Table 2.
Comparison of strategies for obtaining global, sequence-length independent representations on three downstream tasks5.
| Stability (Corr.) | Fluorescence (Corr.) | Homology (Acc.) | |
|---|---|---|---|
| Mean | 0.42 | 0.19 | 0.27 |
| Attention | 0.65 | 0.23 | 0.27 |
| Light Att. | 0.66 | 0.23 | 0.27 |
| Maximum | 0.02 | 0.02 | 0.28 |
| MeanMax | 0.37 | 0.15 | 0.26 |
| KMax | 0.10 | 0.11 | 0.27 |
| Concat | 0.74 | 0.69 | 0.34 |
| Bottleneck | 0.79 | 0.78 | 0.41 |
The first six are variants of averaging used in the literature, using uniform weights (Mean), some variant of learned attention weights (Attention5, Light Attention30), or averages of the local representation with the highest attention weight (Maximum, MeanMax, KMax(K = 5)).

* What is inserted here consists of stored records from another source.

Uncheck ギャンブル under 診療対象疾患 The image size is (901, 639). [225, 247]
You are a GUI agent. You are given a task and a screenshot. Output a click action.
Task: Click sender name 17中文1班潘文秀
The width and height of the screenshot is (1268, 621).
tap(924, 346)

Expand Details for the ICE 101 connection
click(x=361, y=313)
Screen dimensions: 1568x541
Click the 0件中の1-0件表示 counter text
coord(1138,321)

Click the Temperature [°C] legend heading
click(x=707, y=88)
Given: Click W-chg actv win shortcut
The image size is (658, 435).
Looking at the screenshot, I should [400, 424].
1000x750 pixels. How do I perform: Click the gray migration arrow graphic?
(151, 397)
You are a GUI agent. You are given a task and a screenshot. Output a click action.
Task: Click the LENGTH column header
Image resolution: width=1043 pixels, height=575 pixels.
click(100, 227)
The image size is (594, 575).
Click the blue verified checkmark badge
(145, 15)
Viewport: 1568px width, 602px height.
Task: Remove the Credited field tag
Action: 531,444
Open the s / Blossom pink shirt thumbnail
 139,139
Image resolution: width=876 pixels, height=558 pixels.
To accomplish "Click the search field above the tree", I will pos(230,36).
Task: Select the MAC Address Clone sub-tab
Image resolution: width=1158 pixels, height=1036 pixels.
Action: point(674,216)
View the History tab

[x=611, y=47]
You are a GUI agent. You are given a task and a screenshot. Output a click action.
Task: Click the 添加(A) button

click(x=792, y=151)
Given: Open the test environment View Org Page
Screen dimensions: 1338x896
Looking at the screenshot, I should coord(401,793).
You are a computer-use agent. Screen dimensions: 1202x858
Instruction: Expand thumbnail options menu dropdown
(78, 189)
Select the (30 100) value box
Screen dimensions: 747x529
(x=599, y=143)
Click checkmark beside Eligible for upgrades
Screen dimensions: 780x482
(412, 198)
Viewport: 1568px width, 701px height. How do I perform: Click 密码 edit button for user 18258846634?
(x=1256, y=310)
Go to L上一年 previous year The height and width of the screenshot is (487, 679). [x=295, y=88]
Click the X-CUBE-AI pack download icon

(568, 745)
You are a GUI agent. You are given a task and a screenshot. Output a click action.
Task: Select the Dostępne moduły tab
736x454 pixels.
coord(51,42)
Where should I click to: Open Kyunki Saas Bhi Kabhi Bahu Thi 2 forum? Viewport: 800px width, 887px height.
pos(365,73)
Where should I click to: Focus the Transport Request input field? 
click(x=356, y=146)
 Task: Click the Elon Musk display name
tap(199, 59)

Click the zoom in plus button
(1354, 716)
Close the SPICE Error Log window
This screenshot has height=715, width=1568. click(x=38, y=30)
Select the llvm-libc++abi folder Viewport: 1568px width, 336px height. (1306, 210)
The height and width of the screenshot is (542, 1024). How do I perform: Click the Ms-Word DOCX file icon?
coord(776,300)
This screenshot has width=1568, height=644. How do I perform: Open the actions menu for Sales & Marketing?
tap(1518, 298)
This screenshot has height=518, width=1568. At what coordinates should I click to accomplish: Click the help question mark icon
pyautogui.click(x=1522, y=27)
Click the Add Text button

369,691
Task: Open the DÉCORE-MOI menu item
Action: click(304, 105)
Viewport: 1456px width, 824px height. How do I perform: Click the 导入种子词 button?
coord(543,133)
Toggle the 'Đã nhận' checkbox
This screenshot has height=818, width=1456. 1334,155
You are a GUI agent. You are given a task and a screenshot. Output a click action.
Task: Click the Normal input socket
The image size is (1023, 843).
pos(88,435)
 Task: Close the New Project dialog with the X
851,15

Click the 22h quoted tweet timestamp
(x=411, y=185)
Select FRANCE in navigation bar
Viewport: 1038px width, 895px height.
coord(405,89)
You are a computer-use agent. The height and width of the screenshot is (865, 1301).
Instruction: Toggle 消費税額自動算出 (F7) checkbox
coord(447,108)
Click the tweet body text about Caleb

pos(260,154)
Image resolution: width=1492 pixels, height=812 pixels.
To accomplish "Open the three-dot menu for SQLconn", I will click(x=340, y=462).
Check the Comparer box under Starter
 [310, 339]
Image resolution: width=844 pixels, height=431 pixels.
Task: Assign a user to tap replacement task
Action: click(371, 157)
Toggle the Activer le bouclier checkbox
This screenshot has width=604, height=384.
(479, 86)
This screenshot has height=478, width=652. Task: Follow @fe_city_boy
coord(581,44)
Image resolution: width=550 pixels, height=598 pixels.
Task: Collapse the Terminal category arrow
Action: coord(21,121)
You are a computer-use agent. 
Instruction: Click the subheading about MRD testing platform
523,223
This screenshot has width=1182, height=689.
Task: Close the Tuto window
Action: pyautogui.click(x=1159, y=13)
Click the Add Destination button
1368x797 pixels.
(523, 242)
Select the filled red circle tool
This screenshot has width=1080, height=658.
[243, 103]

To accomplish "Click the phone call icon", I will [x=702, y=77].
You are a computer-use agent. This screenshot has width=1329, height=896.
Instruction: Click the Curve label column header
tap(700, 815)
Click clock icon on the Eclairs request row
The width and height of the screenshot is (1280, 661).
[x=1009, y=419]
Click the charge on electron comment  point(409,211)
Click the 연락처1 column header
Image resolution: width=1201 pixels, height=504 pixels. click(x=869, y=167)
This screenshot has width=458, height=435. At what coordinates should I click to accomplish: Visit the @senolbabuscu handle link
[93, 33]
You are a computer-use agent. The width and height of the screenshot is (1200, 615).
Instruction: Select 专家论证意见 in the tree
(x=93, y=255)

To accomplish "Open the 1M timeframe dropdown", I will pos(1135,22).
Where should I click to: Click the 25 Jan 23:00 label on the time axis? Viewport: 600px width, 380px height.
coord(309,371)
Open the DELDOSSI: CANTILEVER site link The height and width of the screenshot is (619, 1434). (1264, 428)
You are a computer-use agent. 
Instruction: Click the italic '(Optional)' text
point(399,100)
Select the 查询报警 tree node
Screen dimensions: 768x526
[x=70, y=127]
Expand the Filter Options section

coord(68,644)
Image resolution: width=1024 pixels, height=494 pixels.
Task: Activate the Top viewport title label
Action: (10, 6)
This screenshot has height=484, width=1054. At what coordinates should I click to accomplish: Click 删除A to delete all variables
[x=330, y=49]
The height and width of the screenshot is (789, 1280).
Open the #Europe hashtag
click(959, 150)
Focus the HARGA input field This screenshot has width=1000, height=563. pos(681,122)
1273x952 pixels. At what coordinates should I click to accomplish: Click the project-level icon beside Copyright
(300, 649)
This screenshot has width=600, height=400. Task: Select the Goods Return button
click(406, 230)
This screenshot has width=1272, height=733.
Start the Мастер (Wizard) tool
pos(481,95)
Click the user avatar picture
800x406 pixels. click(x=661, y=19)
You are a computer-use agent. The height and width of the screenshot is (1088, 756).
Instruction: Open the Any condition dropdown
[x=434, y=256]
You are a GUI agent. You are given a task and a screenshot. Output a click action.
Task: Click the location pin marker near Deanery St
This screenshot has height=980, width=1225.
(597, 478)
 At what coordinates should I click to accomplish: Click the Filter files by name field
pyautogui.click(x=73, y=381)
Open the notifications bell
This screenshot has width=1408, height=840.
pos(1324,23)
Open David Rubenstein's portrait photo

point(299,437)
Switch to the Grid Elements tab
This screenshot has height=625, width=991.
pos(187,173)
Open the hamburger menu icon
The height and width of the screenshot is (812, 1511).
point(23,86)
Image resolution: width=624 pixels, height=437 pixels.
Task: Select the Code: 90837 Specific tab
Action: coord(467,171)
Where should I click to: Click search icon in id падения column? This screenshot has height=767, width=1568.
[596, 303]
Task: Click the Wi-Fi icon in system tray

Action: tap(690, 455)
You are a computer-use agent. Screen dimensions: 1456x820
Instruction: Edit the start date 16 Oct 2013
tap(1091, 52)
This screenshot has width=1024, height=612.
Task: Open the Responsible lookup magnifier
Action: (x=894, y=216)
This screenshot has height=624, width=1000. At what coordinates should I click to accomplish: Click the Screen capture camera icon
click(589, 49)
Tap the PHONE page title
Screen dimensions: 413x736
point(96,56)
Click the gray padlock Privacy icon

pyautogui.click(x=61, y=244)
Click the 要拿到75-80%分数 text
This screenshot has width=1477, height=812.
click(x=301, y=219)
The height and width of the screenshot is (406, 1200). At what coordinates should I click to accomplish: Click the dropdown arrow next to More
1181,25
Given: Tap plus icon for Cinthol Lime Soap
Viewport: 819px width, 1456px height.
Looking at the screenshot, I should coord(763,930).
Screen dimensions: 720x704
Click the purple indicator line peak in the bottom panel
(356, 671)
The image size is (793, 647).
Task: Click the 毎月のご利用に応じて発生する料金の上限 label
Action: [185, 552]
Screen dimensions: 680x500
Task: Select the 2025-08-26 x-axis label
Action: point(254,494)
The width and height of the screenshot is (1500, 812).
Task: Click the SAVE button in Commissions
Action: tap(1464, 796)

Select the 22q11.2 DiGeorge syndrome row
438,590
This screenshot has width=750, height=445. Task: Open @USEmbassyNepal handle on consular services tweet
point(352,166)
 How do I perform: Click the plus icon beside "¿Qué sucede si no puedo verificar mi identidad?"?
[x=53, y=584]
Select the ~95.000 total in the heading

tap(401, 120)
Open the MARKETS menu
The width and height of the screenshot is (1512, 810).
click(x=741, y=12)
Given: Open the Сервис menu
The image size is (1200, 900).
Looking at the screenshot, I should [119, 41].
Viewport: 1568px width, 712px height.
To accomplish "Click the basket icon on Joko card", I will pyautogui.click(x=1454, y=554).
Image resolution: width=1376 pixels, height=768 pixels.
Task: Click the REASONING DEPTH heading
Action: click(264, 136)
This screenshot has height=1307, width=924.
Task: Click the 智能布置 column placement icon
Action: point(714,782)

They all use the same pre-trained and backbone Resnet model, while the last two entries use modified Resnet architectures using either a very low-dimensional feature representation (Concat), or an autoencoder-like structure downsample the representation length. In all cases, training proceeded without fine-tuning. The results demonstrate that simple alternatives such as concatenating smaller local representations (Concat) or changing the model to directly learn a global representation (Bottleneck) can have a substantial impact on performance (best results in bold).